[WHAT YOU HAVE TO DO]
Format the material from its start through the line containing "Open the crypto" as a JSON list of strings, one string per line, with blank lines omitted.

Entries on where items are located
>> START

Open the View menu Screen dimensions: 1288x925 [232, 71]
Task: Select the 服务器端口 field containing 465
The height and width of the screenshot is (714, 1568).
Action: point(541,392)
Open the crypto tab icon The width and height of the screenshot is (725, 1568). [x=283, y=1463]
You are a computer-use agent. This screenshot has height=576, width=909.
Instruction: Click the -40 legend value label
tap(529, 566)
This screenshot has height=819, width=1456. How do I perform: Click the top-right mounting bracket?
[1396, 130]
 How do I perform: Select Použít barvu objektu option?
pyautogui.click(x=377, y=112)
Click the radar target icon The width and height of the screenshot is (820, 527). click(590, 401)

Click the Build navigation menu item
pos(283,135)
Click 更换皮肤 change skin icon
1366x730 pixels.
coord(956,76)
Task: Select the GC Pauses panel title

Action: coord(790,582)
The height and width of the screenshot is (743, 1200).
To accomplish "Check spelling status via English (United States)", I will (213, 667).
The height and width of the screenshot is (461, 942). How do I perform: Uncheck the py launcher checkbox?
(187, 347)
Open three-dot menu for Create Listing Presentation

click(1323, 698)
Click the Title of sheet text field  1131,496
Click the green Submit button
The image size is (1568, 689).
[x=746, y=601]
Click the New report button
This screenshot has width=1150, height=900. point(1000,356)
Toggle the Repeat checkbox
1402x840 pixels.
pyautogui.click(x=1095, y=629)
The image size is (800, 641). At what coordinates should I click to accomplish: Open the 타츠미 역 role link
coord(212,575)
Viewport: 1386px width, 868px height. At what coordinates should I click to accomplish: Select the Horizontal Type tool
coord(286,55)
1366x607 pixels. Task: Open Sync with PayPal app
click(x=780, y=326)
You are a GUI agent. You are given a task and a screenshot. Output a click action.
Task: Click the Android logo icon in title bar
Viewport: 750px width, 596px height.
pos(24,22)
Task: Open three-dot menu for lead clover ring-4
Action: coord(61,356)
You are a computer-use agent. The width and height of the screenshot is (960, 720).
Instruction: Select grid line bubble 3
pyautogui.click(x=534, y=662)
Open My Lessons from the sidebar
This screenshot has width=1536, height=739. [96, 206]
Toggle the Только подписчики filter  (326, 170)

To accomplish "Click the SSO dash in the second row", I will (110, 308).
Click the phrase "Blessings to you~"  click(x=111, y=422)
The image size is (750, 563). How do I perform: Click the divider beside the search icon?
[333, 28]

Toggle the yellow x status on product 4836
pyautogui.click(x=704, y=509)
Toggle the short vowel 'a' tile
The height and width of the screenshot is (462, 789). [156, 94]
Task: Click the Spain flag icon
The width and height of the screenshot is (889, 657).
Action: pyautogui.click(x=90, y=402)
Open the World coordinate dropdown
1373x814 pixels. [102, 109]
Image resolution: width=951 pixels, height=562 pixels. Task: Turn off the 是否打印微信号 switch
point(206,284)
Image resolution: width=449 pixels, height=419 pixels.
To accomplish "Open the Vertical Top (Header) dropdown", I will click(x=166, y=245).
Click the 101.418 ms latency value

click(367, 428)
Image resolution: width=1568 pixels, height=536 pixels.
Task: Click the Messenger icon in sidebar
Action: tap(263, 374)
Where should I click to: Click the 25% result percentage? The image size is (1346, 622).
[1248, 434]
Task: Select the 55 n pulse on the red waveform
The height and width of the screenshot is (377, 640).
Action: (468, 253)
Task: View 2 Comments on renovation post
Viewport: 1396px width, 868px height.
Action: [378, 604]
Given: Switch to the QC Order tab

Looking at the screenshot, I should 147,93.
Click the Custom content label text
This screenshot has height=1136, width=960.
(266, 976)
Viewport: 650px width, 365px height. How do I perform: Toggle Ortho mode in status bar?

>> END

[OUTPUT]
[
  "Open the View menu Screen dimensions: 1288x925 [232, 71]",
  "Task: Select the 服务器端口 field containing 465",
  "The height and width of the screenshot is (714, 1568).",
  "Action: point(541,392)",
  "Open the crypto tab icon The width and height of the screenshot is (725, 1568). [x=283, y=1463]"
]